= Given task =
Extend the abstract below on using SDN to ease shuffle-phase congestion in Hadoop MapReduce, picking up right after its final sentence.

Summary: | 碩士 === 淡江大學 === 資訊工程學系碩士班 === 103 === With the rapid development of Internet technologies, we are now in the era of Big Data. To meet the need of handling a vast amount of data, many global enterprises are using cloud computing model to solve their problems. The massive computing and storage capabilities of cloud computing come from a huge cluster of servers in data centers, and many data centers are using Hadoop MapReduce to process their data. Previous researches pointed out that sending intermediate data to the Reducers during the shuffle phase of MapReduce can cause network congestion in the data center, and thus degrades the overall computation performance. To address this issue, some researchers proposed the idea of introducing the Software-Defined Networking (SDN) technology into a Hadoop cluster. Specifically, with the knowledge of the scheduling of MapReduce jobs, the SDN technology can be used to adjust the network resources dynamically to prevent network congestion during the Shuffle phase. As a result, the MapReduce jobs can be completed faster.

= Record set =
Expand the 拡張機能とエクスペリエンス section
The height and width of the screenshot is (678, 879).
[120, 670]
--
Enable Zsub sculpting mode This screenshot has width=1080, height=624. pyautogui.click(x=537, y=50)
...
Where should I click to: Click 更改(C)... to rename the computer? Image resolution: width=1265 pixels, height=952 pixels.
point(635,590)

= Written response =
Therefore, in this research we build a small-scale experimental Hadoop cluster with two Open vSwitches and one Floodlight Controller. By matching shuffle traffic to a flow entry with higher transmission rate, even when the network is congested, those packets carrying intermediate data can be sent as fast as possible, so the Hadoop MapReduce execution time is reduced. To prove the idea, we designed four experiments and compared the experimental results. Finally, to ease the administration of creating and deleting flow entries for Hadoop applications, we designed an SDN App for Hadoop MapReduce. This is accomplished by using Node.js technology and the REST APIs provided by the Floodlight Controller.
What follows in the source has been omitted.